So, once #143 is implemented downstreams could at least set shorter TTLs for degraded data, the If-None-Match support would allow for significantly shorter TTLs without causing large spikes in load downstream. I did some looking around and something like https://github.com/gregjones/httpcache might be helpful (at least to get an example to mimic); that is an implementation of http caching as an http.Transport -- I don't know if you'll want to use it (since I imagine it doesn't fit into the new design) but it looks (from my 30s of reading there ;) ) that it implements the caching properly.
So it sounds like this issue has now become "support If-None-Match requests" (dependant on #143 )
@jacksontj check out the sweet new Cache Control abilities in Trickster 1.0 Beta 10! This includes support for ETag <-> If-None-Match and Last-Modified <-> If-Modified-Since revalidations, as well as Expires, Cache-Control, and the like, between Trickster and the Origin (be it Promxy or anything else).
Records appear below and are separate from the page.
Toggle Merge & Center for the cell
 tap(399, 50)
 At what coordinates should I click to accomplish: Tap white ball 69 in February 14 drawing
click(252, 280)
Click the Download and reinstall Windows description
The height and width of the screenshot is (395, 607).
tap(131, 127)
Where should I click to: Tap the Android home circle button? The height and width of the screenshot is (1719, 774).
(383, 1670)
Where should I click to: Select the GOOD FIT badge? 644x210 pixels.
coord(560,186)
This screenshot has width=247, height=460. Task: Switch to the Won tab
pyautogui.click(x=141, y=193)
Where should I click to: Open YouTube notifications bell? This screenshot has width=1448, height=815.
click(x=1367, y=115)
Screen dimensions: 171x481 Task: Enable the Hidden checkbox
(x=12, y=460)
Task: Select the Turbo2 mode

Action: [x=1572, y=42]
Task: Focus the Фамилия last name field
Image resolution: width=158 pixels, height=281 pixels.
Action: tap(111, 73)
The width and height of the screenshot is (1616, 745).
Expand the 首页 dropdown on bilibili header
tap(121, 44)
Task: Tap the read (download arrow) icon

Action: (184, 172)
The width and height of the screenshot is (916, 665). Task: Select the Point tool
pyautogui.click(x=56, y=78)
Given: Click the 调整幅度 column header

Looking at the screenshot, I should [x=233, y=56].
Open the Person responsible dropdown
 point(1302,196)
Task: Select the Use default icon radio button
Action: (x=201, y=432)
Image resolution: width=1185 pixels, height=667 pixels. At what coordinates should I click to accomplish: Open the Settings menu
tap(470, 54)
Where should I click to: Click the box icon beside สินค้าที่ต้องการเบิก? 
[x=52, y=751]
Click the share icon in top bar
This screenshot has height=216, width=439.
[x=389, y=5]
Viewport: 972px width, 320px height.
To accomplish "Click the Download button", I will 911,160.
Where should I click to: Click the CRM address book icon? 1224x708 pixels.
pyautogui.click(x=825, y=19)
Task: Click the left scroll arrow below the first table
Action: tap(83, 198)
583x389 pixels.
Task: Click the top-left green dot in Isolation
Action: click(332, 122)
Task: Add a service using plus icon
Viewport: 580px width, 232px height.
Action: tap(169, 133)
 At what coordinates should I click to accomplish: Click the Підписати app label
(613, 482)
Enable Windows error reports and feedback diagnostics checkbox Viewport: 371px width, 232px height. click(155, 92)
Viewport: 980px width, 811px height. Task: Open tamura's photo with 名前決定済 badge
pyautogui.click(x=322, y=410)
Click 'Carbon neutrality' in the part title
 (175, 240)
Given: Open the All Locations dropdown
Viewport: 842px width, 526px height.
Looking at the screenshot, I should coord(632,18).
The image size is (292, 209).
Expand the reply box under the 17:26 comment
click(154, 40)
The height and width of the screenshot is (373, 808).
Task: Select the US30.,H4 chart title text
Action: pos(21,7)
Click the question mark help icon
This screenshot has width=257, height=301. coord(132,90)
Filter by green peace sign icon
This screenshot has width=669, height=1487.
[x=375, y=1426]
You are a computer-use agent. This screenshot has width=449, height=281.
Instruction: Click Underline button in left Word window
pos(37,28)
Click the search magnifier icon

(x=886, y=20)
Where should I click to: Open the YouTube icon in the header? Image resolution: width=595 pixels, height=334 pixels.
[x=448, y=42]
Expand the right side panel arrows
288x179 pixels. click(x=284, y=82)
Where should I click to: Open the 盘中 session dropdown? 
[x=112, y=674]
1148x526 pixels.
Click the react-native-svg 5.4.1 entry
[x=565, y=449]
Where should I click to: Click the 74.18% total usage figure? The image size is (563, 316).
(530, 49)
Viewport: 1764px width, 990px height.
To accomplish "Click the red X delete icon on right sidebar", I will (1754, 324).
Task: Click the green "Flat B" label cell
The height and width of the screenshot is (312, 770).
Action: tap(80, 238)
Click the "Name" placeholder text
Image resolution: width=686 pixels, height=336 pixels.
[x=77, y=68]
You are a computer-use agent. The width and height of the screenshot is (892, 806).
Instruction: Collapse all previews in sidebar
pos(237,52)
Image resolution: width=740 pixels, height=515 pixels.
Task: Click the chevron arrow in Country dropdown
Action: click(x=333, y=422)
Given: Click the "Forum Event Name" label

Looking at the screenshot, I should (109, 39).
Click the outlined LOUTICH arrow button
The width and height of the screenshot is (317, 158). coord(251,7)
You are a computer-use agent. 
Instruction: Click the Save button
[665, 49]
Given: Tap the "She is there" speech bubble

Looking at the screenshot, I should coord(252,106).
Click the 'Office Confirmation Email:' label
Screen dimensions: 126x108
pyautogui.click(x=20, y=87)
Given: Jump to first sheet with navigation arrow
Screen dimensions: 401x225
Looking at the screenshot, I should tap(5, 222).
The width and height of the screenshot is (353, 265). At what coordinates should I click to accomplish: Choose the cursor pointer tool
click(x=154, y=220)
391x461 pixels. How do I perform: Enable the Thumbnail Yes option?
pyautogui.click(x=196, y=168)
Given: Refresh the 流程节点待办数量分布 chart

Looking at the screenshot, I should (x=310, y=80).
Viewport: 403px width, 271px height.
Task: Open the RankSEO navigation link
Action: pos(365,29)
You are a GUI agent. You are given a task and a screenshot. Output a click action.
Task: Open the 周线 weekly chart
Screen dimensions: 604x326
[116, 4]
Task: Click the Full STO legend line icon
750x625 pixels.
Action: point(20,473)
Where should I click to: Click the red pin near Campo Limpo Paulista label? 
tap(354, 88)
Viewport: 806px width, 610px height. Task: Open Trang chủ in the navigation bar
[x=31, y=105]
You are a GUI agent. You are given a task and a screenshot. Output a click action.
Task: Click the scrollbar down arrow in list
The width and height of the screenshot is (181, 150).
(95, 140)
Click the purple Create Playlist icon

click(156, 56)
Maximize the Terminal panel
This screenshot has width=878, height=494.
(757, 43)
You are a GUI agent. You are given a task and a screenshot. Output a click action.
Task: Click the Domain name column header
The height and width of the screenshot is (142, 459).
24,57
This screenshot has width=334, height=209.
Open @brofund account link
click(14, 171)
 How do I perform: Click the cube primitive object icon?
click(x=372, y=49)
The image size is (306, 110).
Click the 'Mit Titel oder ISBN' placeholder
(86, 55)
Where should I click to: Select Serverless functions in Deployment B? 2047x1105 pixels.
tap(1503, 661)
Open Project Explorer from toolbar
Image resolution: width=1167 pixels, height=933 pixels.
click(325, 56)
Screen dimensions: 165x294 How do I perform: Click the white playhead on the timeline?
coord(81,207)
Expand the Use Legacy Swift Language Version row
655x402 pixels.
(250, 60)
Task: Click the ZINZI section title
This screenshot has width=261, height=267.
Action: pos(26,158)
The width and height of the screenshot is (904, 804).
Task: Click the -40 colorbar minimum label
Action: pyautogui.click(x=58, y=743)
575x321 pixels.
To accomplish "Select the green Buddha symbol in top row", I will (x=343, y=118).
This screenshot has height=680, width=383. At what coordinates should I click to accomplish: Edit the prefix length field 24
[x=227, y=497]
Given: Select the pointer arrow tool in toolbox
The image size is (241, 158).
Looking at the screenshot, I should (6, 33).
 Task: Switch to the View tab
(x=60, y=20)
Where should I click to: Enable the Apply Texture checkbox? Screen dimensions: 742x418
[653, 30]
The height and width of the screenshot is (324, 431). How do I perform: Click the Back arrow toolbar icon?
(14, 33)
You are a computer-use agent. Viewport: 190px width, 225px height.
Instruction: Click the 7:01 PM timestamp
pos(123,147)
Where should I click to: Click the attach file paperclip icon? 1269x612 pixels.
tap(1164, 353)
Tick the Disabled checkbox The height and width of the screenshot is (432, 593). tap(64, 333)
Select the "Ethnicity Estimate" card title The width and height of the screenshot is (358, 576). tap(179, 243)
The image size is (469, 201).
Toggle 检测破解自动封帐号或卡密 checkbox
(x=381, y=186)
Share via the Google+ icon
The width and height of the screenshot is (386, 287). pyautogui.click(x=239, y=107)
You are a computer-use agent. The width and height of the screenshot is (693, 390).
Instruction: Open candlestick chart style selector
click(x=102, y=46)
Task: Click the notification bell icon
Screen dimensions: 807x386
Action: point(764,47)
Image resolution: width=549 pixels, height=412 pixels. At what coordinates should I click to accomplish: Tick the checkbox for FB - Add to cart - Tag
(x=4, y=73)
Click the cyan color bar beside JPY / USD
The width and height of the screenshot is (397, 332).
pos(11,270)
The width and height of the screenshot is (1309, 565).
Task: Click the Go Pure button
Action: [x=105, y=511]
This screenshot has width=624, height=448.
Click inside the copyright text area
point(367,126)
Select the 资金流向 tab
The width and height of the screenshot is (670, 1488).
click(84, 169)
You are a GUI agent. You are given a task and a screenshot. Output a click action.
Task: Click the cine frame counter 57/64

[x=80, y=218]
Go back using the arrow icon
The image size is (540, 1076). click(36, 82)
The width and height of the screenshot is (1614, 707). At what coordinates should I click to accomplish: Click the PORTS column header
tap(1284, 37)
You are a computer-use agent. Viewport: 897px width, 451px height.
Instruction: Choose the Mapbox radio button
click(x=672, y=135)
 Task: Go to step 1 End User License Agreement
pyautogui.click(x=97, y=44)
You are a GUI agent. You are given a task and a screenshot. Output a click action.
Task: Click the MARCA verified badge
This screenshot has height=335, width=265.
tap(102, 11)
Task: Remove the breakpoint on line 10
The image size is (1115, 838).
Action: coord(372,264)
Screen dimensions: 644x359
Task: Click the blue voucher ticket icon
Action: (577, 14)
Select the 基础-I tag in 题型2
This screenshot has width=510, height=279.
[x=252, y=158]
We also support these capabilities between the end client/dashboard server and Trickster. I will keep this issue open for now for further discussion, but hopefully this will meet your needs. Thanks again for the detailed request, and for your patience while we got all of the kinks worked out!
1.0 is now GA and we have not received additional activity on this issue since our previous comments. I will close this for now, but welcome it to be reopened if there are any issues with the cache control features of Trickster 1.0.